Human Losses

The human cost of the war fell heaviest on the USSR, for which the official total, military and civilian, is given as more than 20 million killed. The Allied military and civilian losses were 44 million; those of the Axis, 11 million. The military deaths on both sides in Europe numbered 19 million and in the war against Japan, 6 million. The U.S., which had no significant civilian losses, sustained 292,131 battle deaths and 115,187 deaths from other causes.

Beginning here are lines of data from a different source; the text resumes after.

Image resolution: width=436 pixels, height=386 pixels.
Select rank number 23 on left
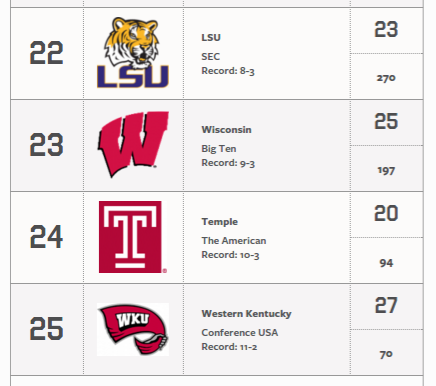(x=46, y=145)
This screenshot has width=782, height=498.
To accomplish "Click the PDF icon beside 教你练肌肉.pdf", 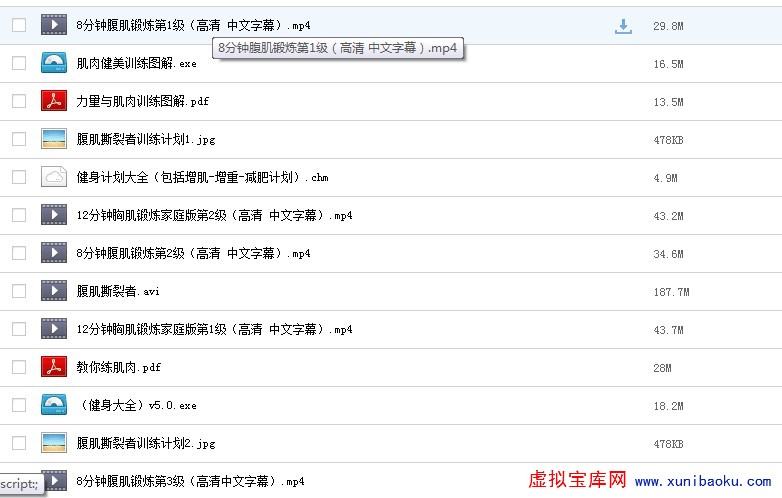I will [53, 367].

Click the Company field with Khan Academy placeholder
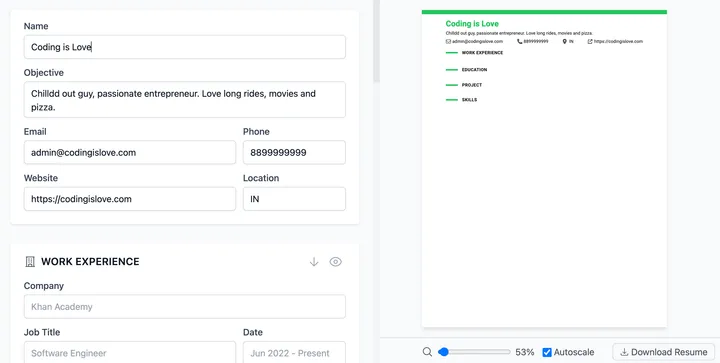185,307
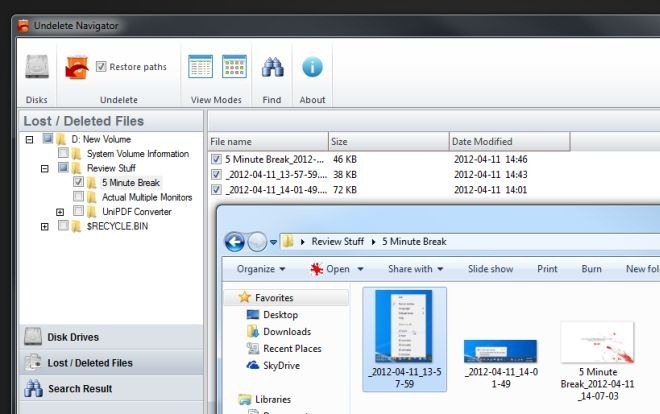Open the Disks toolbar icon

tap(37, 68)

The highest numbers of deaths, military and civilian, were as follows:

USSR more than 13,000,000 military and 7,000,000 civilian;
China 3,500,000 and 10,000,000;
Germany 3,500,000 and 3,800,000;
Poland 120,000 and 5,300,000;
Japan 1,700,000 and 380,000;
Yugoslavia 300,000 and 1,300,000;
Romania 200,000 and 465,000;

France 250,000 and 360,000;
British Empire and Commonwealth 452,000 and 60,000;
Italy 330,000 and 80,000;
Hungary 120,000 and 280,000; and Czechoslovakia 10,000 and 330,000.

Perhaps the most significant casualty over the long term was the world balance of power. Britain, France, Germany, and Japan ceased to be great powers in the traditional military sense, leaving only two, the United States and the Soviet Union.